» **Stated problem**: Transcribe the entries below word for word, starting with the line containing "Screen dimensions: 1200x819" and continuing through the end of the entries, and leave out the pictures.

▬▬▬

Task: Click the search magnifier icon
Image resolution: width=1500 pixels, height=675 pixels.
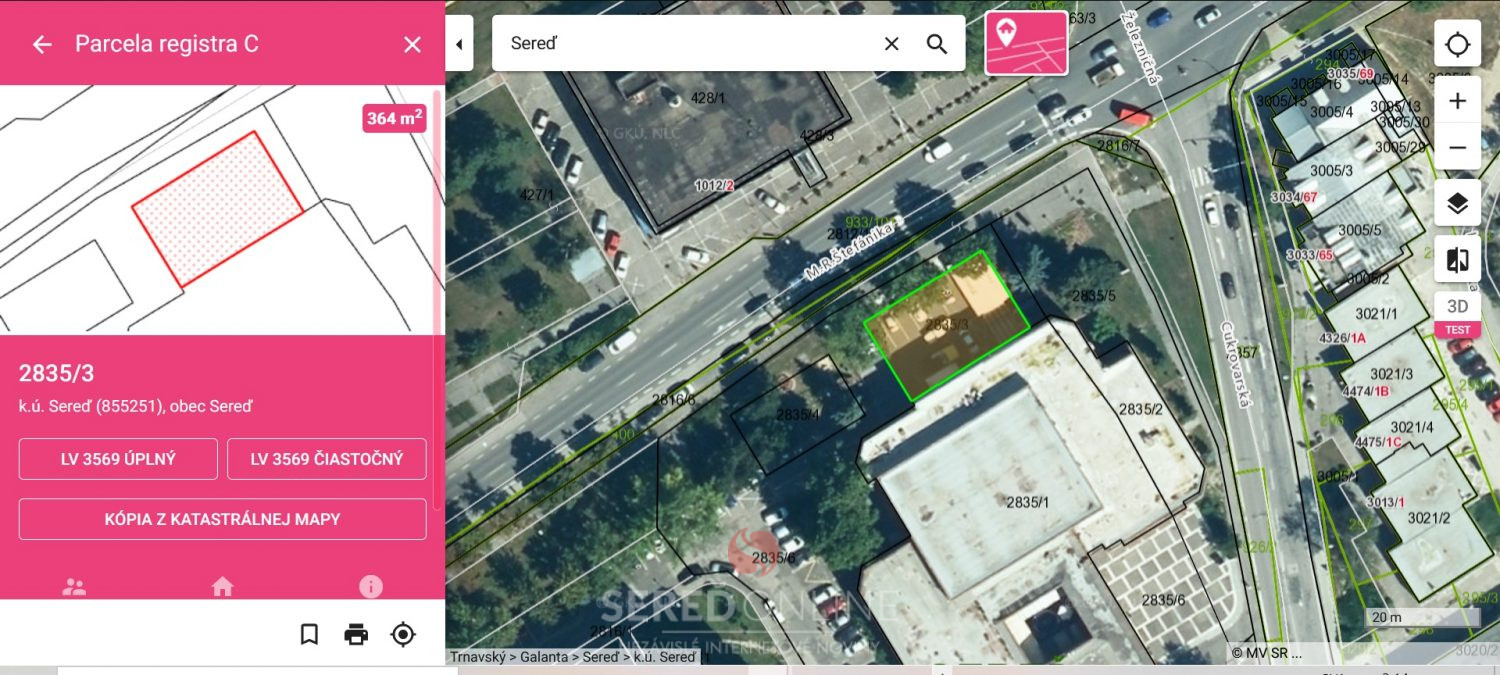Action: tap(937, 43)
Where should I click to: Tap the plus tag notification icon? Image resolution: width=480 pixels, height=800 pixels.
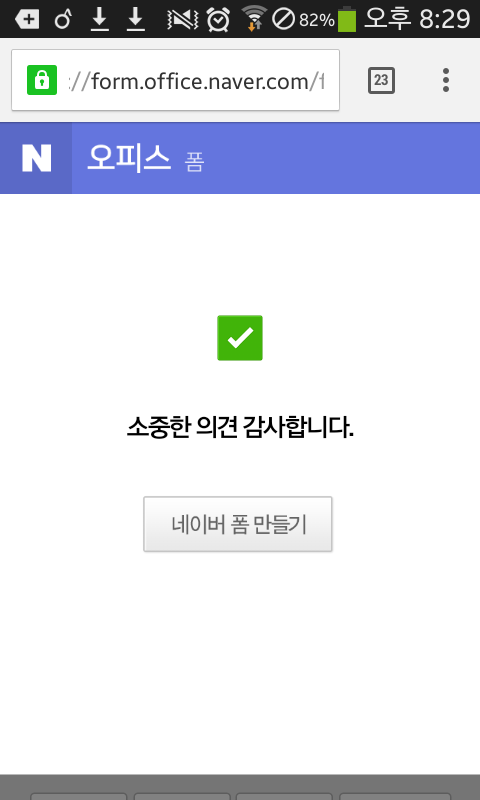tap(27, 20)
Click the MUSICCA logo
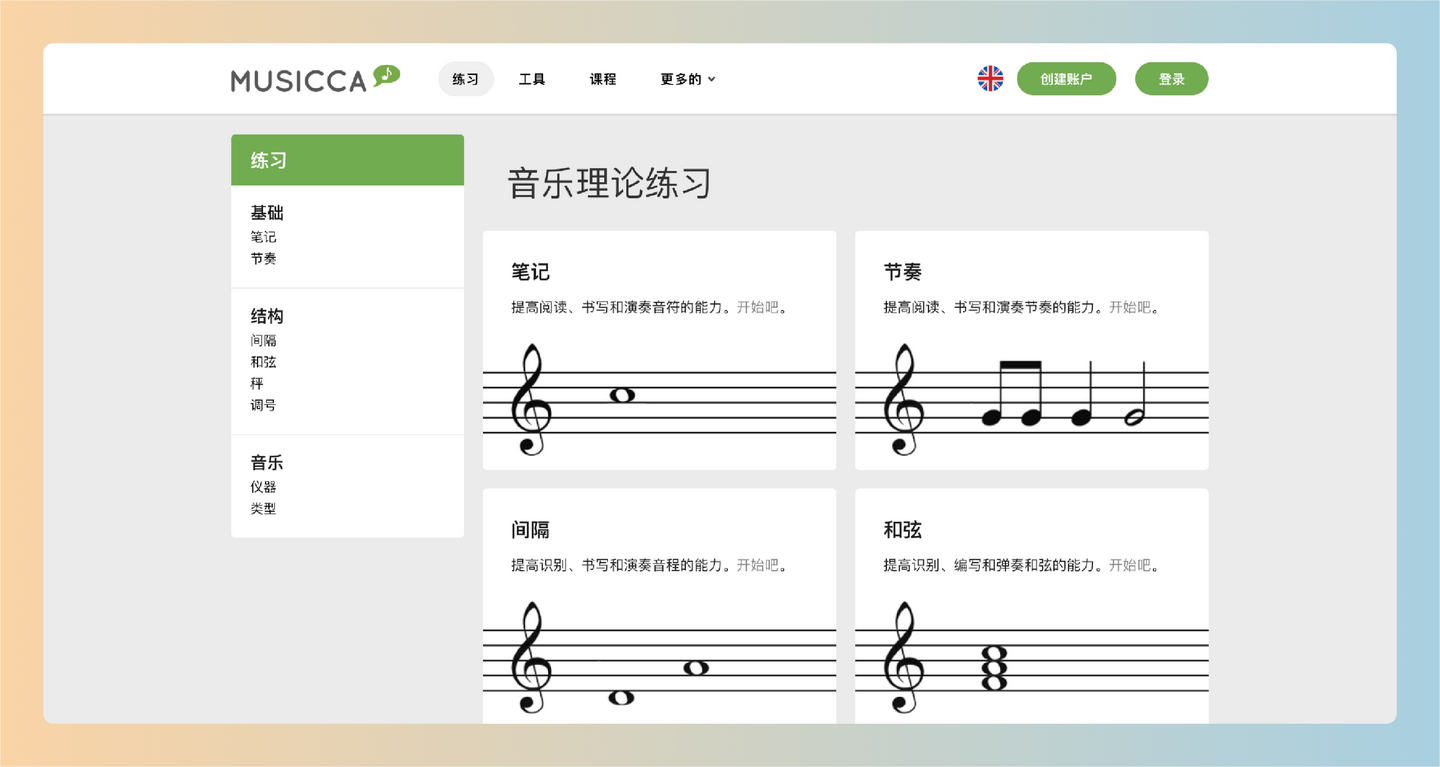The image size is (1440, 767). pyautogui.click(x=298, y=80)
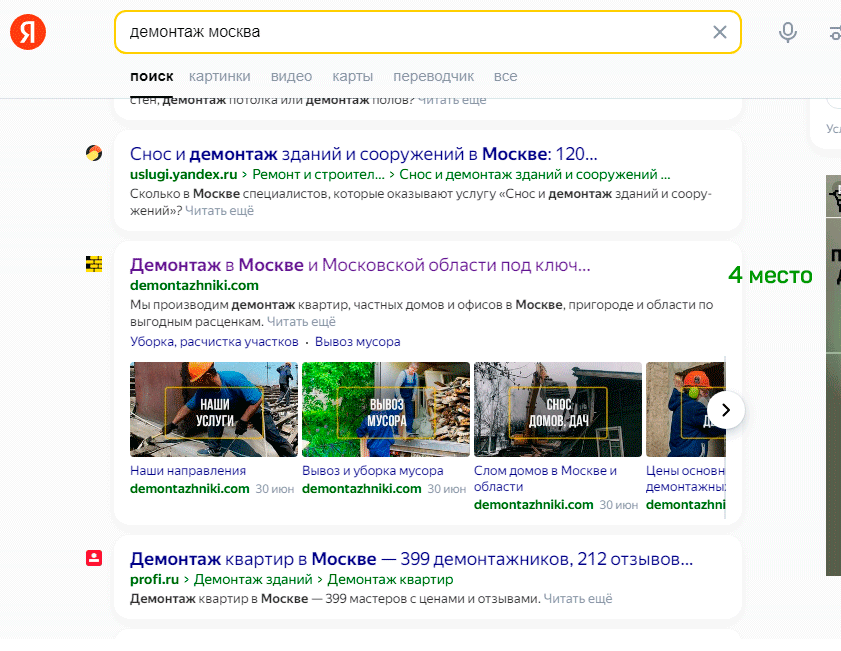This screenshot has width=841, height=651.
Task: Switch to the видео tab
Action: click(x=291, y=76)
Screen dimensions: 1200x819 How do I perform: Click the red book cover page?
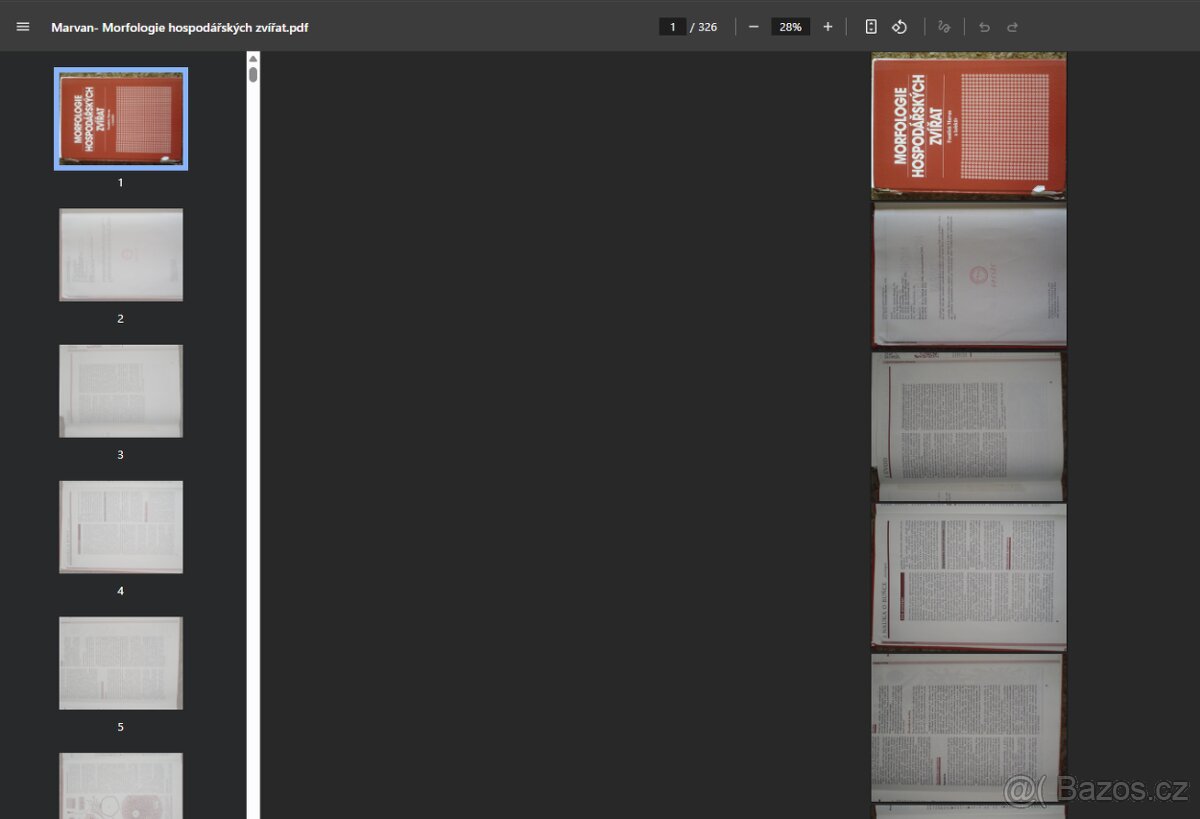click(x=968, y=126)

▬▬▬

» **Completed exercise**:
Screen dimensions: 1200x819 How do I perform: Click the red book cover page?
click(x=968, y=126)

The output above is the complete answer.